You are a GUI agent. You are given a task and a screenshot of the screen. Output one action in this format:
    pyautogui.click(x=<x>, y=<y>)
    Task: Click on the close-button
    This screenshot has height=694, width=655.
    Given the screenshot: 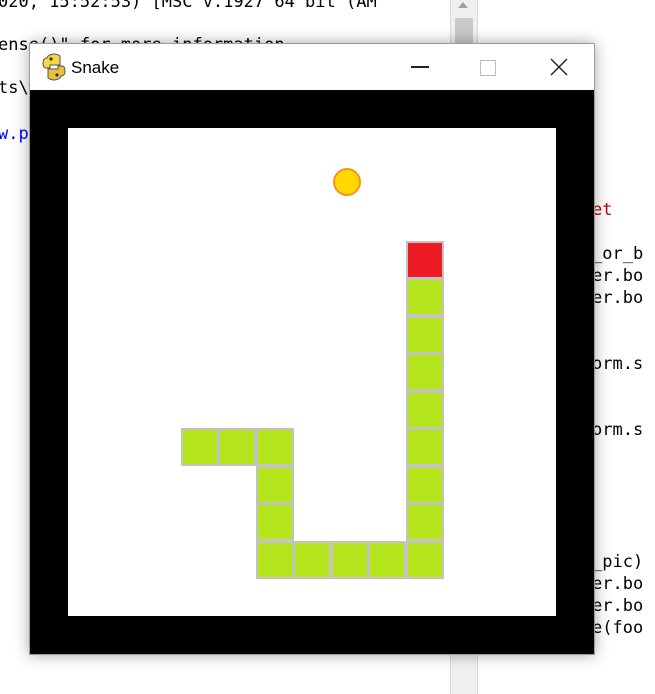 What is the action you would take?
    pyautogui.click(x=560, y=67)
****
Rewrite the rows from the beginning through the line containing "This screenshot has", changing "close-button" to "minimize-button" and keeping everything else the same.

You are a GUI agent. You are given a task and a screenshot of the screen. Output one action in this format:
    pyautogui.click(x=<x>, y=<y>)
    Task: Click on the minimize-button
    This screenshot has height=694, width=655.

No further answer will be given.